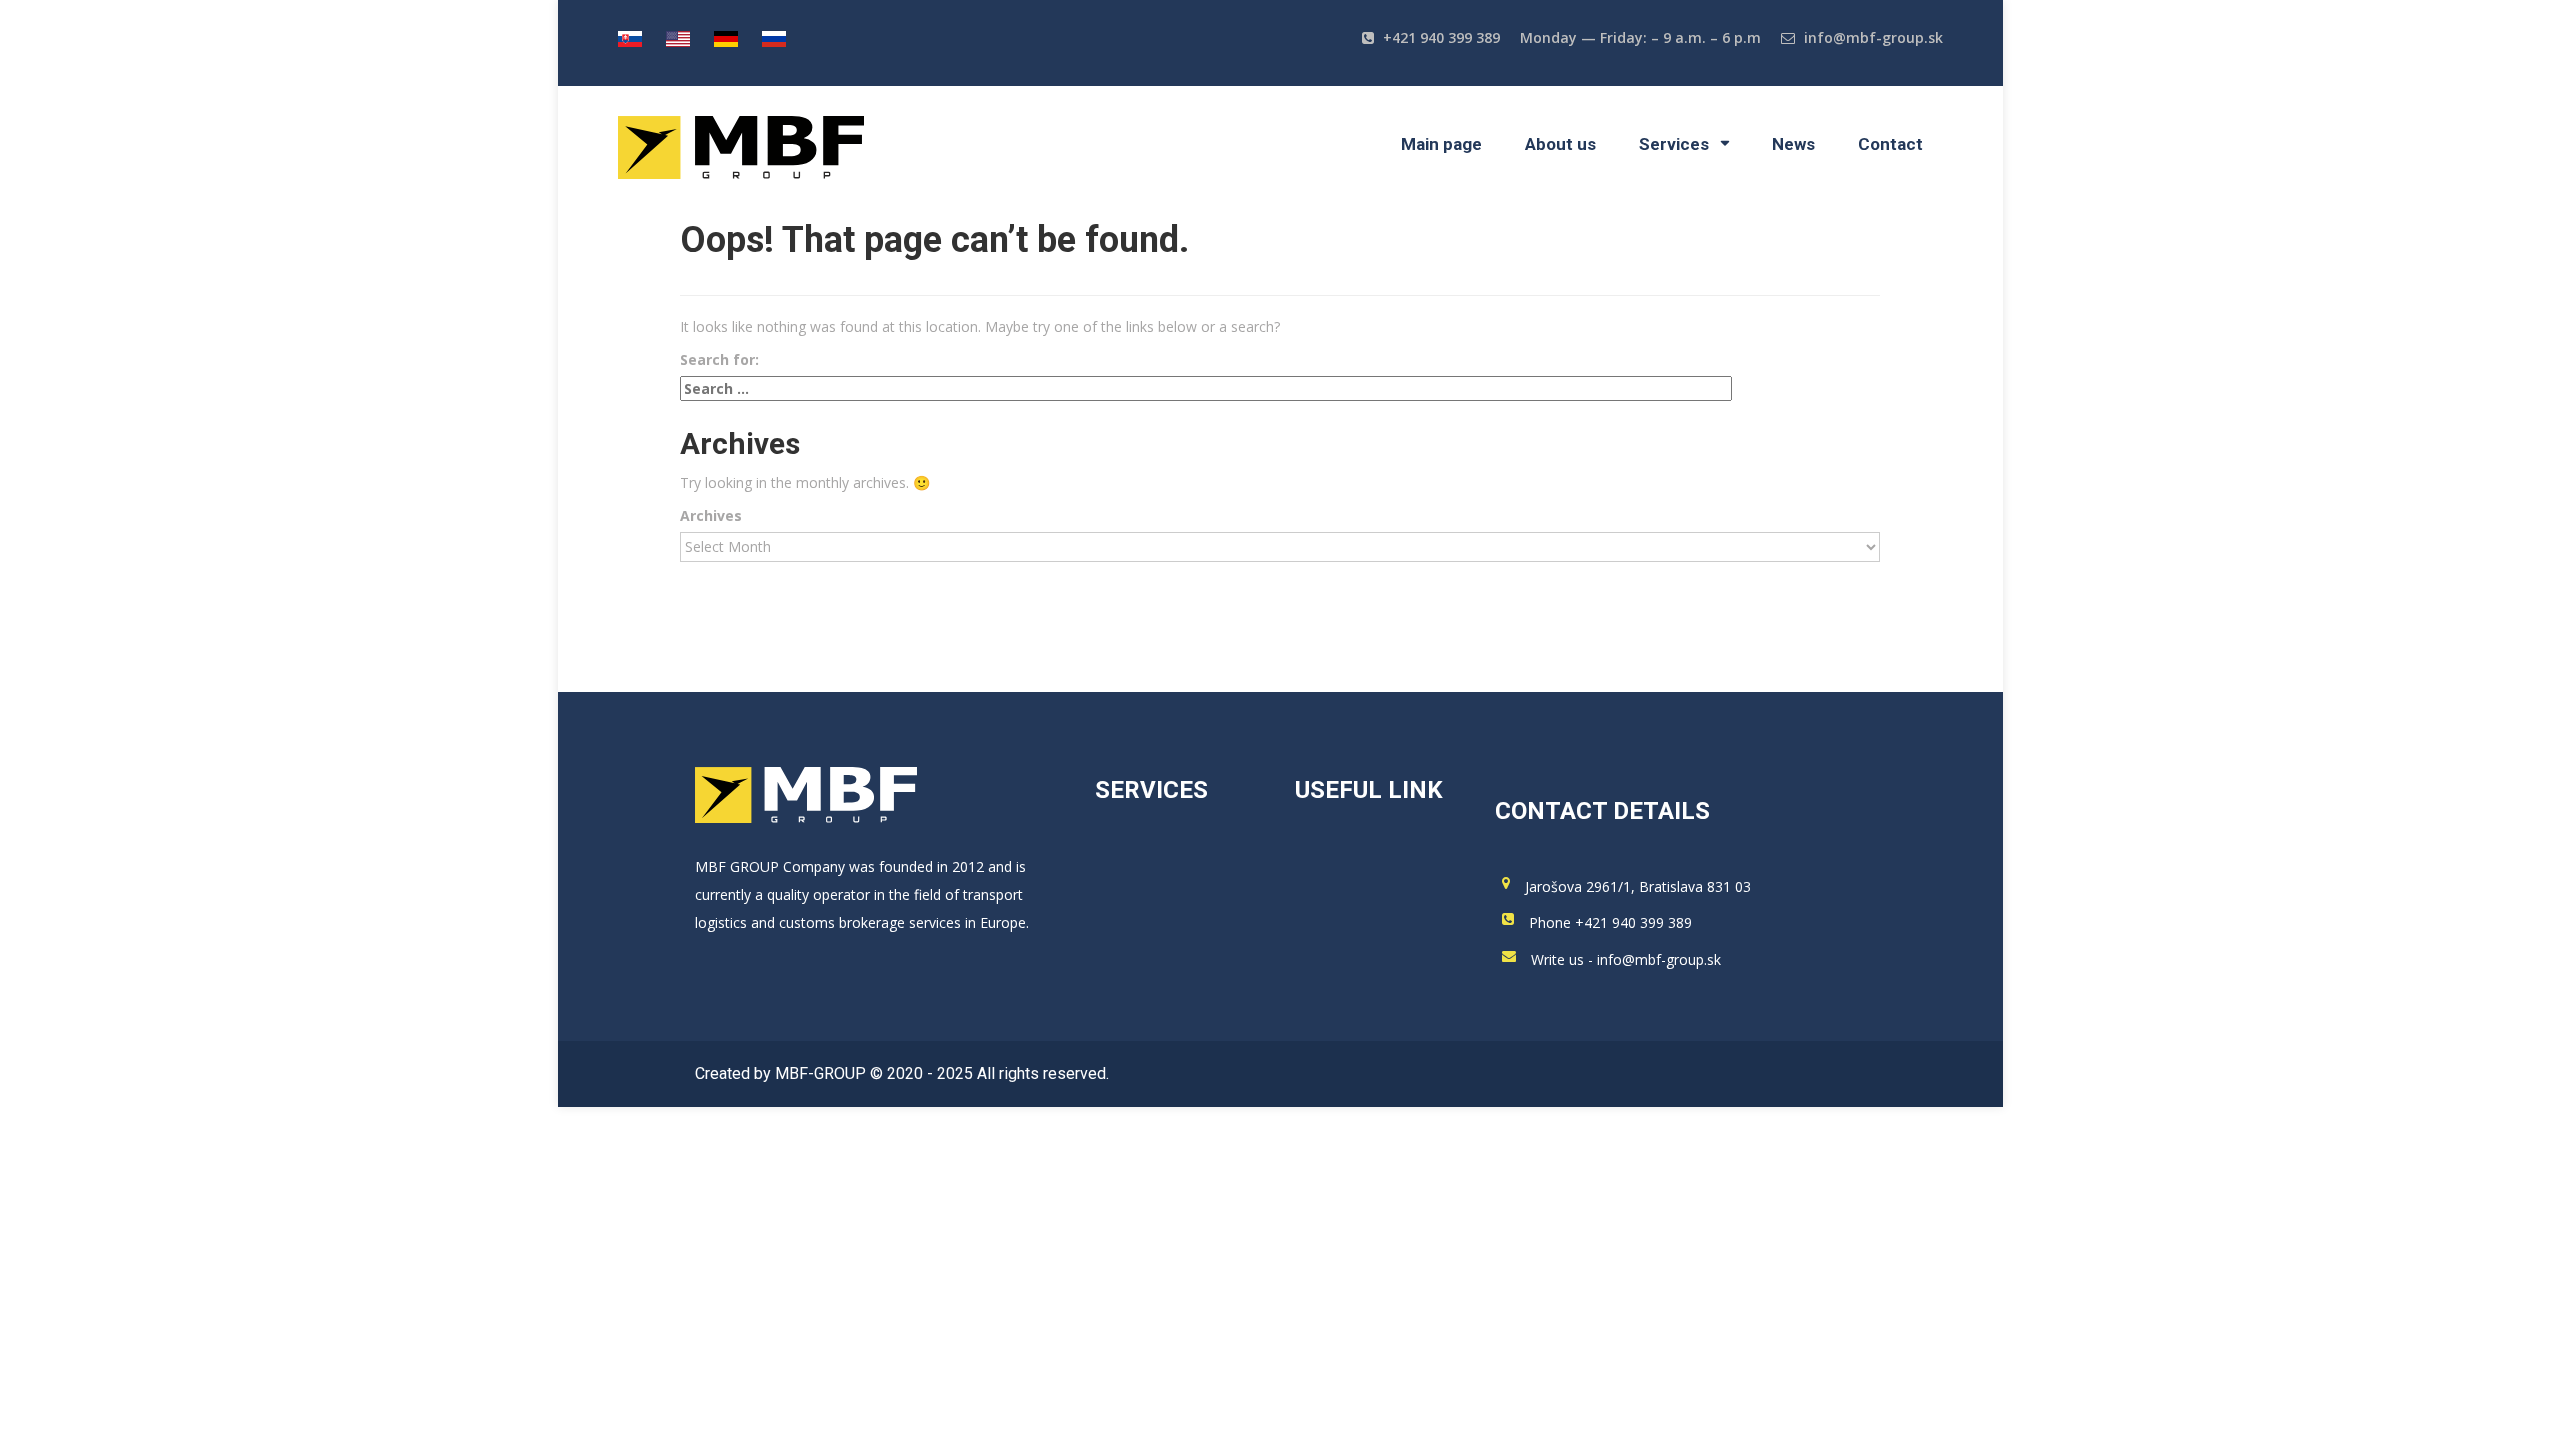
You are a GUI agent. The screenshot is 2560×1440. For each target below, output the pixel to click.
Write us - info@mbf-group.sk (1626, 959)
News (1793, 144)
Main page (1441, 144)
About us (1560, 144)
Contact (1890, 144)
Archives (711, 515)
...
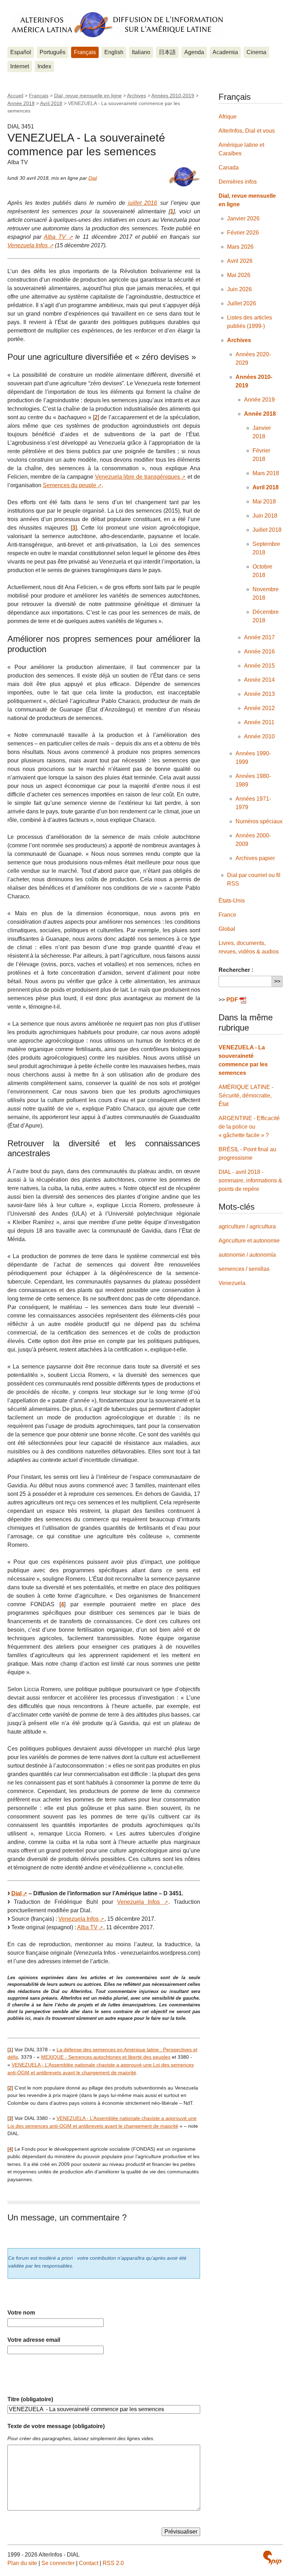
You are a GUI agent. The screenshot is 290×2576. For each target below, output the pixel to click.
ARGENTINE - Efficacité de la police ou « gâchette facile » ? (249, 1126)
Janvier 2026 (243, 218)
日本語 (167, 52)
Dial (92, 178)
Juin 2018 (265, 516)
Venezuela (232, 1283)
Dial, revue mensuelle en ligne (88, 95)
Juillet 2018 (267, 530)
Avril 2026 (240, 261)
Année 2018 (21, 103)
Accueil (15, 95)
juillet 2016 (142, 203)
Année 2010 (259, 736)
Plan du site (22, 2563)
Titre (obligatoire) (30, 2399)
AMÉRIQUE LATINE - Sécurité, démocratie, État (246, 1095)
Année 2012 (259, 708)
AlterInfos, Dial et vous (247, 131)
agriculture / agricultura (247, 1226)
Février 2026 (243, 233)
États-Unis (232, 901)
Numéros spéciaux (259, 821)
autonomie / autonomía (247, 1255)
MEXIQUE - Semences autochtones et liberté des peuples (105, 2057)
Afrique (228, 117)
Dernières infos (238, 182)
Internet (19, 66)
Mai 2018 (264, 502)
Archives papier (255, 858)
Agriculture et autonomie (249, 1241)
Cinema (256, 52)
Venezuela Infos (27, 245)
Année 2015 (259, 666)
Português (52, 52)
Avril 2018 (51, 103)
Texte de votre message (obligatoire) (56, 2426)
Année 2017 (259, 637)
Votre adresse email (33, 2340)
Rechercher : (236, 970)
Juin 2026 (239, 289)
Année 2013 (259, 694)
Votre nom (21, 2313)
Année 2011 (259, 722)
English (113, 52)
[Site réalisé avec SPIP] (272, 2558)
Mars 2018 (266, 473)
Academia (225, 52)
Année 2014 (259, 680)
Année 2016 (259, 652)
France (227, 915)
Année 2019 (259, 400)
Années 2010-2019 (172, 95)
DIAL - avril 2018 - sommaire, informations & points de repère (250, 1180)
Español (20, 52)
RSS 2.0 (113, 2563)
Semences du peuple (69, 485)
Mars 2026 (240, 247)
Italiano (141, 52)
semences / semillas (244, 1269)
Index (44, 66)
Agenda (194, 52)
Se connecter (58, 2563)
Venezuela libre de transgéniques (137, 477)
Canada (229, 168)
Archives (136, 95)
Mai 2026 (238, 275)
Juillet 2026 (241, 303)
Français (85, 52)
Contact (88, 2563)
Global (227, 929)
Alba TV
* * *
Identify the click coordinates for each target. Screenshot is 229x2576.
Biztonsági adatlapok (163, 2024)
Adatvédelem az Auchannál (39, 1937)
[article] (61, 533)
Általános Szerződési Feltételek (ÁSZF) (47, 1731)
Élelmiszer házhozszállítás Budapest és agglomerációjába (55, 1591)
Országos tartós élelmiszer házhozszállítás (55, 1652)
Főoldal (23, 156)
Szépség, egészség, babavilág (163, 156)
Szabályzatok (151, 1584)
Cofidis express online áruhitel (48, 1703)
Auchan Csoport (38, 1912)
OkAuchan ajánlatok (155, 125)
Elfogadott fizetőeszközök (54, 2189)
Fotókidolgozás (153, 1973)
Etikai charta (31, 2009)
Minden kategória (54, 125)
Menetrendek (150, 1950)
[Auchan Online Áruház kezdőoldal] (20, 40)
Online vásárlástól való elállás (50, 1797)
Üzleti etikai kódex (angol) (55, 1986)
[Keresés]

### [Directions for this task]
Of the lines above, output exactly those from the line bearing "You are a GUI agent. The screenshot is 2560×1440." through the line bearing "Archives (711, 515)", inclusive.

### [Your response]
You are a GUI agent. The screenshot is 2560×1440. For each target below, output the pixel to click.
Write us - info@mbf-group.sk (1626, 959)
News (1793, 144)
Main page (1441, 144)
About us (1560, 144)
Contact (1890, 144)
Archives (711, 515)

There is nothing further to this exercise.